Since 1993, there have been seven murders and 16 attempted murders of doctors who performed abortions as well as nearly 400 stalking incidents, according to statistics collected by the federal Bureau of Alcohol, Tobacco and Firearms and the National Abortion Federation.
The number of abortions was 1.36 million in 1996, about the same as in the previous year but down from a peak of 1.6 million in 1990. The institute's preliminary data suggest that the number of abortions remained steady for 1997 as well.
The share of pregnancies ending in abortion has fallen steadily from a high of more than 30%.
Among the many factors related to the end of the decline in the number of abortions may be the drop in birth rates among unmarried women, according to Henshaw. Fewer births generally reflect a combination of better use of contraception and increasing incidence of abortion.

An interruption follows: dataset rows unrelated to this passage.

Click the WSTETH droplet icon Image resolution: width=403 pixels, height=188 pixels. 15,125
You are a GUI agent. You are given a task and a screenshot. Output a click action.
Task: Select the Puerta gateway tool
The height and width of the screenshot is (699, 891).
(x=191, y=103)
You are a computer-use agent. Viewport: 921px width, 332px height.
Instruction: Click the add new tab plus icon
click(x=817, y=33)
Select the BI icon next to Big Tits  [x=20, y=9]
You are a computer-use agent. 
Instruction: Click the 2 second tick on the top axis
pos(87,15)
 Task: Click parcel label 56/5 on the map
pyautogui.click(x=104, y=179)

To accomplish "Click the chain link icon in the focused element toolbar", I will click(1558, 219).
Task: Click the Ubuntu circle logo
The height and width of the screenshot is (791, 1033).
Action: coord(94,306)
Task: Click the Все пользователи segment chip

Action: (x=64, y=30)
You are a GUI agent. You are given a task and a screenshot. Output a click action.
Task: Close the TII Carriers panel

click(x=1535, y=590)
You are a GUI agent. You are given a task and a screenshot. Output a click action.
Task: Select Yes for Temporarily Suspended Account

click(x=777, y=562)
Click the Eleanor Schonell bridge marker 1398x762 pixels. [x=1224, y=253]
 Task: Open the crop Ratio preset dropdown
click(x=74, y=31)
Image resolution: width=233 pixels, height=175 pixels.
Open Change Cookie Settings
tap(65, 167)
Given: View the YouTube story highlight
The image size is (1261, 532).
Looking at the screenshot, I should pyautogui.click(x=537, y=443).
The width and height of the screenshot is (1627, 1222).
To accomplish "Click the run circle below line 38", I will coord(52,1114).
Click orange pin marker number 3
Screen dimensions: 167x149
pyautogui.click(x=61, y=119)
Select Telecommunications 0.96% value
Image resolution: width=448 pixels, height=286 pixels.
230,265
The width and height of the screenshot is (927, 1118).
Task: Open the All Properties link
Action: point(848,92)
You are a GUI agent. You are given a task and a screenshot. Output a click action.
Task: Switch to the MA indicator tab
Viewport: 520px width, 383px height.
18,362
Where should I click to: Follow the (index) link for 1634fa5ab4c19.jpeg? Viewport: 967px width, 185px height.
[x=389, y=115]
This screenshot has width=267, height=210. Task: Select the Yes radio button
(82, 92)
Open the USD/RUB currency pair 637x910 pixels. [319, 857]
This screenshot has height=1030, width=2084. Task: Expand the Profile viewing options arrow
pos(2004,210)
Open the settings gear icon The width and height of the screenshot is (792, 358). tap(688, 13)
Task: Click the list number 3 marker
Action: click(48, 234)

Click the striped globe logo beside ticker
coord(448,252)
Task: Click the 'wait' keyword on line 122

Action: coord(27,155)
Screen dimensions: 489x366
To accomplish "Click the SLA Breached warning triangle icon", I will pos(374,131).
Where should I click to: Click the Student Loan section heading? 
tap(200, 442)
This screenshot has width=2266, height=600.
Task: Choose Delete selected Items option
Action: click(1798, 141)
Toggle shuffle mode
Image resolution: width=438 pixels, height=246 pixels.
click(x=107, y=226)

Other factors may be decreasing enthusiasm among women for using implant methods of contraception, such as NorPlant, which are highly reliable. With less effective contraception, unwanted pregnancies may be slightly more frequent and result in slightly more abortions.
"For a long period of time, there was a growing acceptance of having children without being married, and starting around 1995, the proportion of births to unmarried parents began to stabilize and even drop,' Henshaw said.
According to the National Center for Health Statistics, the birth rate for unmarried women of child-bearing age is now at its lowest level since 1990.
"That may reflect changing societal attitudes towards having births without being married, and the result may be that now women are not as willing to continue in an unintended pregnancy," Henshaw said.